Если б они знали, что пройдет немногим более десяти-пятнадцати лет и появятся другие люди. Другой станет мера ответственности, и уйдет (надеюсь, не навсегда) работа не только за деньги, а за что-то большее.
Этот альбом Сергей Шойгу называет фотоисторией его малой родины. Фото: Из книги Черно-Белая Тува / Сергей Шойгу
Лет через двадцать был там проездом, зашел в местный городской музей – посмотреть, вспомнить замечательных людей, время, дела. Огорчение и разочарование. Не сдержался, сказал музейному и местному начальству: “В вашем городе были две крупнейшие союзные стройки, отсюда вышли два министра СССР, секретарь ЦК КПСС, руководитель Агростроя СССР, первый заместитель председателя Совета Министров РСФСР… И не только! Тут история целого поколения строителей и заводчан во время войны. Госпитали были в каждом удобном здании…”
За что, говорю, вы так с ними, с нами? Исключили из экспозиции музея все, что касается великой эпохи, нашей истории, наших родителей, учителей.
Все это сняли, а на стендах теперь огромные цветные фотографии новых хозяев. Вот собственник предприятия на встрече с рабочими, вот он на отгрузке партии продукции за рубеж, на совете директоров, с детьми рабочих и инженеров в школе… построенной не им.
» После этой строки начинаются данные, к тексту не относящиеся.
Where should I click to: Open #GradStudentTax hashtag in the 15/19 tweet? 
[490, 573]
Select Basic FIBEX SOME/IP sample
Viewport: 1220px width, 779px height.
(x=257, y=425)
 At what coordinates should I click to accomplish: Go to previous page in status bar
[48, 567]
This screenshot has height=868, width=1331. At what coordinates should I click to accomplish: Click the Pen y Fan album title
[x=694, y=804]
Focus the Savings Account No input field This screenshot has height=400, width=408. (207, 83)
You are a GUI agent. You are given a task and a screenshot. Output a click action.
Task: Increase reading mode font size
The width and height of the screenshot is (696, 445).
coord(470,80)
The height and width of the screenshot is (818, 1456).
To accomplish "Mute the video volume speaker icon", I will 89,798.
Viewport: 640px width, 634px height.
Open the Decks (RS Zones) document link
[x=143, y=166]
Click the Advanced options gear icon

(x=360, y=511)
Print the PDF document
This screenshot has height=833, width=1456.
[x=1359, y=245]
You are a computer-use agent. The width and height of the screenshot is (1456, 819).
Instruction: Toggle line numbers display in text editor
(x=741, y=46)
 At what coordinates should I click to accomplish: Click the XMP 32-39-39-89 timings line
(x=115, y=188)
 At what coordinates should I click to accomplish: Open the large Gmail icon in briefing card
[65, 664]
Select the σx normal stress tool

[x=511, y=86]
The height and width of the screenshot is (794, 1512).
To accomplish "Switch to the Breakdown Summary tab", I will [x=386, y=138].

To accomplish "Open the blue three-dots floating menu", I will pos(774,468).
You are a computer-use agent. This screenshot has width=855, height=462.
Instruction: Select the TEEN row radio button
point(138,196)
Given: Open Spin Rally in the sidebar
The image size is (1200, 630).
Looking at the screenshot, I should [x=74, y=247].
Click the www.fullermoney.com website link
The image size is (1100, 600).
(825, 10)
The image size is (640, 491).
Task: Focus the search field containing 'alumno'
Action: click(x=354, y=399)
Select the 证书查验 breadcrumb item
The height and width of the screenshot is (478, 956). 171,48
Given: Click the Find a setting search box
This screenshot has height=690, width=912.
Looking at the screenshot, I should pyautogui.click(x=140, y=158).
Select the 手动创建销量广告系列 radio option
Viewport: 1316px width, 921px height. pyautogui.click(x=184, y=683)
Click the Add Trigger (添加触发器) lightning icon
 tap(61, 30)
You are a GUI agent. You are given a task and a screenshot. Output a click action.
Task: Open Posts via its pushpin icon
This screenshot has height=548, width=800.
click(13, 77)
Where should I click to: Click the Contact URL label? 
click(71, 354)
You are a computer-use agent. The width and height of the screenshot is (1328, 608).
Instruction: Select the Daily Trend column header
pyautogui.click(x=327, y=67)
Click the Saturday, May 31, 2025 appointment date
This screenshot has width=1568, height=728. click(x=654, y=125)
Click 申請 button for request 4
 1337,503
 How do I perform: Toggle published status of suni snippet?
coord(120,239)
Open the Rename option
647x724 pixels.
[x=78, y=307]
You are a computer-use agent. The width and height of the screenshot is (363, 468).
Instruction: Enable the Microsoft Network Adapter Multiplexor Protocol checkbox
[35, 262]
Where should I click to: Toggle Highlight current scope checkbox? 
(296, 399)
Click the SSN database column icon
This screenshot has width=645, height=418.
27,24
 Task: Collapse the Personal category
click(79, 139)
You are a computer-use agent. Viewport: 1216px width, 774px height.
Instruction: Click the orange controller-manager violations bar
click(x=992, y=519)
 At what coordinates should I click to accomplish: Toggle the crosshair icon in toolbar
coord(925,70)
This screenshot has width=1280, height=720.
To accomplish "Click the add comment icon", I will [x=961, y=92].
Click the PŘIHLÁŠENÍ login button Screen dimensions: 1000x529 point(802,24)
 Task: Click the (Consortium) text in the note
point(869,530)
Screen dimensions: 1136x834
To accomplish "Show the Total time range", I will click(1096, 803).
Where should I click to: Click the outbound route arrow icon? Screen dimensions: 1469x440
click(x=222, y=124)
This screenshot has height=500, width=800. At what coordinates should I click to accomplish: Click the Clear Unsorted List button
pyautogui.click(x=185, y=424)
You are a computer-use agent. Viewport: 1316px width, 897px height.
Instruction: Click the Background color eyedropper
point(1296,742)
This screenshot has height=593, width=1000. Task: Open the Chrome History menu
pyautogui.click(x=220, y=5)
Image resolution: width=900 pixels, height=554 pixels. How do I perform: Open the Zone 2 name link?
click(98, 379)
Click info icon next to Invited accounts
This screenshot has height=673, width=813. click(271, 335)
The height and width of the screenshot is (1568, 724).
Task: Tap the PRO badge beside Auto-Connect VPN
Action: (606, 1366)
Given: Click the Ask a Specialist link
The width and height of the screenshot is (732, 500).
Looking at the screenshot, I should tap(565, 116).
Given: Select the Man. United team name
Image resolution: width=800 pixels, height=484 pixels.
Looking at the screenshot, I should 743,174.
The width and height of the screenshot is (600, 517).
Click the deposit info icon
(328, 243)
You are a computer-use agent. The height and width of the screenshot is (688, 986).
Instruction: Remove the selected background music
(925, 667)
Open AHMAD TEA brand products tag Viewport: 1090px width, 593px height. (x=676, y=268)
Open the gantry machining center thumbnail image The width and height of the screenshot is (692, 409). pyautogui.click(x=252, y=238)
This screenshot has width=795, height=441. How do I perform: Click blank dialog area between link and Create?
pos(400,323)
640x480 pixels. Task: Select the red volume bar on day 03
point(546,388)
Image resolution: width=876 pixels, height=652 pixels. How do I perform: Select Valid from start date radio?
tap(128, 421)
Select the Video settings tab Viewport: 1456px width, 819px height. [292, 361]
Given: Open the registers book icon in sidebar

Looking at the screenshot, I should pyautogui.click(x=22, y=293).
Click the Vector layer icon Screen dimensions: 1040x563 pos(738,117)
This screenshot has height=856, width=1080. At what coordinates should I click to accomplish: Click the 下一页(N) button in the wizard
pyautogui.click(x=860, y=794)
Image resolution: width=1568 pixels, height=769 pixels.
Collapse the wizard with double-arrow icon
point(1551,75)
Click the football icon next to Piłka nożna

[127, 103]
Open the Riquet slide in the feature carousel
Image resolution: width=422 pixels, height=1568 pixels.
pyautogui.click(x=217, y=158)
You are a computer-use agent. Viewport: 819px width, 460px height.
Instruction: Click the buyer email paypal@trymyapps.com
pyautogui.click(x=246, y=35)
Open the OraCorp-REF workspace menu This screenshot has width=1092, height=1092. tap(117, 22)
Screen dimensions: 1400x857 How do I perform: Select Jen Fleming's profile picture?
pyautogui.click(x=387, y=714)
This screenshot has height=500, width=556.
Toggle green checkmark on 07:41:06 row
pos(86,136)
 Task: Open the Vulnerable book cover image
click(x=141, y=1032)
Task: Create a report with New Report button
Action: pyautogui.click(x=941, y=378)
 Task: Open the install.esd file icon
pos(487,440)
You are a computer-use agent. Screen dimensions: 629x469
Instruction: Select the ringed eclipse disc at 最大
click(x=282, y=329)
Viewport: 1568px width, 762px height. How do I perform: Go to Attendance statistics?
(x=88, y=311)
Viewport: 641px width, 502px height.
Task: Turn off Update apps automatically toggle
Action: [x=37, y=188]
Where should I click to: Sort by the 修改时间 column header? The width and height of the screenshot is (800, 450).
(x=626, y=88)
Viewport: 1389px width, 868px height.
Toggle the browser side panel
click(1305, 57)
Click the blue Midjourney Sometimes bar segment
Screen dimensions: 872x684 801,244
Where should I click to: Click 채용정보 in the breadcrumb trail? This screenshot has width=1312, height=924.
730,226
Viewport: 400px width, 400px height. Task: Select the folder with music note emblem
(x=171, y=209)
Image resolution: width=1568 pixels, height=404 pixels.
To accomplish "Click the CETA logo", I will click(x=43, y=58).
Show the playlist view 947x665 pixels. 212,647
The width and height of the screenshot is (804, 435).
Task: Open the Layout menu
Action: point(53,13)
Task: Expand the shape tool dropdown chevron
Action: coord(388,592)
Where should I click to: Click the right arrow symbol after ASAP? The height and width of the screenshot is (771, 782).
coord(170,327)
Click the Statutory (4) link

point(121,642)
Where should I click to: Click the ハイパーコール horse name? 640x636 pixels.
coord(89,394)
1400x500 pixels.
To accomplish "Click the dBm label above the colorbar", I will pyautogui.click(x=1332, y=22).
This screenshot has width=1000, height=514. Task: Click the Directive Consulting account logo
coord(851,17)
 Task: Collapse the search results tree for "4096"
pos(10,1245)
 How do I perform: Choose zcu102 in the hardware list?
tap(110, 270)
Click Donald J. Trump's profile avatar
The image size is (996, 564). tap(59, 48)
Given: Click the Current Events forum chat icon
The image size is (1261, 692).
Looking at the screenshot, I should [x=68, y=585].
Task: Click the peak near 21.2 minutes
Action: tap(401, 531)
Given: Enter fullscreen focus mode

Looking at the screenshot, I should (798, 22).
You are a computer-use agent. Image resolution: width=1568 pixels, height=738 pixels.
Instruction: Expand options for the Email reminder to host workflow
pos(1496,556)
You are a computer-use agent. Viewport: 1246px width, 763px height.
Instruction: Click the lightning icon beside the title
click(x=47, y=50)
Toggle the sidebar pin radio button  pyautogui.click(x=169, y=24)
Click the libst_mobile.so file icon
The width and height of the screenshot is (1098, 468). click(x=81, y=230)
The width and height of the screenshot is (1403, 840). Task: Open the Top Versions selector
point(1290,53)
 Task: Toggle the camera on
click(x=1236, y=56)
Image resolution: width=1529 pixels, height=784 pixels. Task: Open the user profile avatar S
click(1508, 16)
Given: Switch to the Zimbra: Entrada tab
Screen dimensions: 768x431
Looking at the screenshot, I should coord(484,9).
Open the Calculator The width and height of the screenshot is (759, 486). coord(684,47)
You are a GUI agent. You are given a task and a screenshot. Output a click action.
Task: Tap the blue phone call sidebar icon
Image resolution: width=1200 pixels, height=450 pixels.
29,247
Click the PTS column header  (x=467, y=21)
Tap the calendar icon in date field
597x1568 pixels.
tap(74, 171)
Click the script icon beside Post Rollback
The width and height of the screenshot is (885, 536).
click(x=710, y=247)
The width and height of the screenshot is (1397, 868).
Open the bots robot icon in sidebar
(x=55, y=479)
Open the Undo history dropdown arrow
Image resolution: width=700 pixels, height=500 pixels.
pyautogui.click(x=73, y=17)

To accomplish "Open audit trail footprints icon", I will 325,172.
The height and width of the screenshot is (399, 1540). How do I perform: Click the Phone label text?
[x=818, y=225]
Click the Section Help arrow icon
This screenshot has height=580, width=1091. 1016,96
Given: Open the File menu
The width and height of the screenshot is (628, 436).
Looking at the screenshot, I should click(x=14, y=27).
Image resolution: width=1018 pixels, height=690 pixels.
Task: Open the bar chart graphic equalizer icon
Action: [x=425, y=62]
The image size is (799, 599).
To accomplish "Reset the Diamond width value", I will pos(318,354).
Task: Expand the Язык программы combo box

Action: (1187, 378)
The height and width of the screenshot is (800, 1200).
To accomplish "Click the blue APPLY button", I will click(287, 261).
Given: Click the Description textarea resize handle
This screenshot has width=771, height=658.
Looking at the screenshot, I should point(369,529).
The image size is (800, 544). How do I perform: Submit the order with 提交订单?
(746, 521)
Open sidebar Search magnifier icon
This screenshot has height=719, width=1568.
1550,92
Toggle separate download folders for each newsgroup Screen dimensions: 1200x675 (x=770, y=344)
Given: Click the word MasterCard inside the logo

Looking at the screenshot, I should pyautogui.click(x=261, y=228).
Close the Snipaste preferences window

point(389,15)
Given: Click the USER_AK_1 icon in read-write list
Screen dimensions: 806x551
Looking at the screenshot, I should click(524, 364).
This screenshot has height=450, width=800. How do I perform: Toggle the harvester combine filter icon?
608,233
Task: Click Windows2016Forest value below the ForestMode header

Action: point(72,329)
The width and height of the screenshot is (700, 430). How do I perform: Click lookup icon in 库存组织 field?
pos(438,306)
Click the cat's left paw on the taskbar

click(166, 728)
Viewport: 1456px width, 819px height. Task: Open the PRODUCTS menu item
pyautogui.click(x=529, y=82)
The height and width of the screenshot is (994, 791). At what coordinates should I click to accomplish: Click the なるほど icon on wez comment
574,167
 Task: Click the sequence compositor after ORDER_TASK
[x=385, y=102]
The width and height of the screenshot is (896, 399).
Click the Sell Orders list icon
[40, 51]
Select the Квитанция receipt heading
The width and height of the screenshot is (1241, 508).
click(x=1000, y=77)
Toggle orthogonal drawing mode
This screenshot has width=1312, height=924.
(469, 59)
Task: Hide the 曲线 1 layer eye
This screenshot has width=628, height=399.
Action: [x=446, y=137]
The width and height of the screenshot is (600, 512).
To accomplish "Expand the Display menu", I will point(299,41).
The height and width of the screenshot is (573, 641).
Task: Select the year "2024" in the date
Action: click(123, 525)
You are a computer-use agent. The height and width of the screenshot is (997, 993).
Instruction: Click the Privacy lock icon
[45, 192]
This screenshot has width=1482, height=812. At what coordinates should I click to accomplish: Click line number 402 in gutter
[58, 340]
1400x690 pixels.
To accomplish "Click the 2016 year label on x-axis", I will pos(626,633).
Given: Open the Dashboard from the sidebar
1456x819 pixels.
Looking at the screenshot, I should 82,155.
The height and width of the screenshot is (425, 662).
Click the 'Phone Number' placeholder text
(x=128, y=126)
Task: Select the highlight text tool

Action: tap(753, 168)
Это даже не крохотный культ личности, а культ пустоты.
Да, иногда советское общество держалось на страхе потерять партбилет. Но теперь и этого не стало.
Случай типичный. И касается он не только одного сибирского города. Рассказал местным городским ветеранам, старшим друзьям. Надеюсь, экспозицию музея поменяли, вернули. Отыскали. Вспомнили. Этот город заслуживает большего. Эта страна – тоже.